> [Provided text]
Studio album by Enon
- Released: June 4, 2002
- Recorded: March 2001-July 3, 2001
- Studio: RPM and the Industrial Building
- Genre: Indie rock; art pop;
- Length: 41:24
- Label: Touch & Go
- Producer: Dave Sardy

Enon chronology
| Believo! (2000) | High Society (2002) | Hocus Pocus (2003) |

Singles from High Society
- "In This City EP" Released: January 2003;

= High Society (Enon album) =

High Society is the second album from the band Enon, released June 4, 2002, by Touch and Go Records. Originally meant to release on September 25, 2001, High Society was delayed once Enon's label, See Thru Broadcasting was closed after the September 11 attacks in New York City. The album received positive reviews from critics.

==Reception==

The album received largely positive reviews upon release. Rob Mitchum of Pitchfork gave the album a rating of 8.8/10, praising John Schmersal for "taking his first firm steps towards building an independent identity" separate from his previous band, Brainiac. Heather Phares of AllMusic gave 4/5 stars, praising the title song, "High Society" comparing it to music of the English rock band The Kinks.

> [Prompt 1]
Answer these about the High Society album text:
(a) Who produced the album?
(b) Which label was closed after the September 11 attacks?
(c) What rating did Rob Mitchum of Pitchfork give the album?
> [Prompt 2]
Return the span of the High Society album text from "High Society is" to "band The Kinks.", copied word for word.

> [Dataset content]

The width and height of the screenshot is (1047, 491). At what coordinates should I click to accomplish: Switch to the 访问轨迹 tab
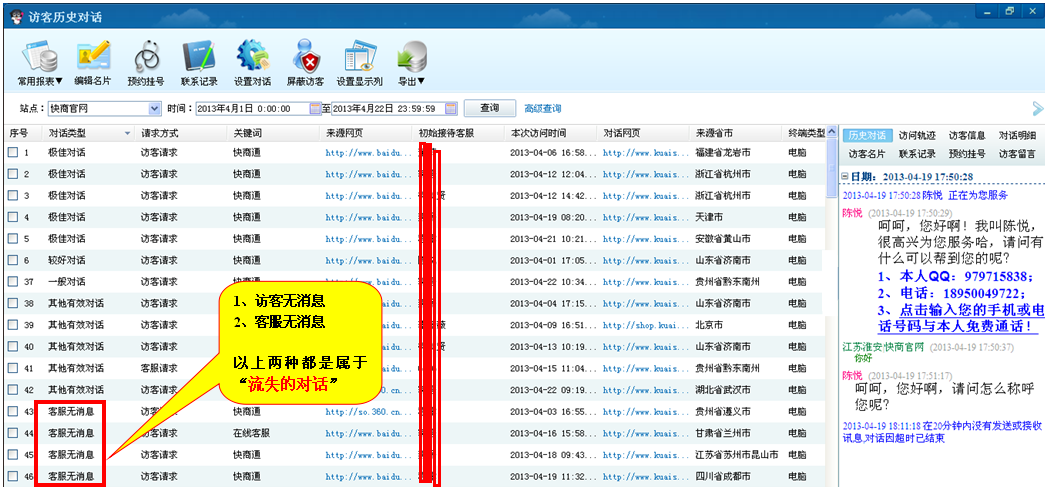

> [Final answer 1]
(a) Dave Sardy
(b) See Thru Broadcasting
(c) 8.8/10

> [Final answer 2]
High Society is the second album from the band Enon, released June 4, 2002, by Touch and Go Records. Originally meant to release on September 25, 2001, High Society was delayed once Enon's label, See Thru Broadcasting was closed after the September 11 attacks in New York City. The album received positive reviews from critics.

==Reception==

The album received largely positive reviews upon release. Rob Mitchum of Pitchfork gave the album a rating of 8.8/10, praising John Schmersal for "taking his first firm steps towards building an independent identity" separate from his previous band, Brainiac. Heather Phares of AllMusic gave 4/5 stars, praising the title song, "High Society" comparing it to music of the English rock band The Kinks.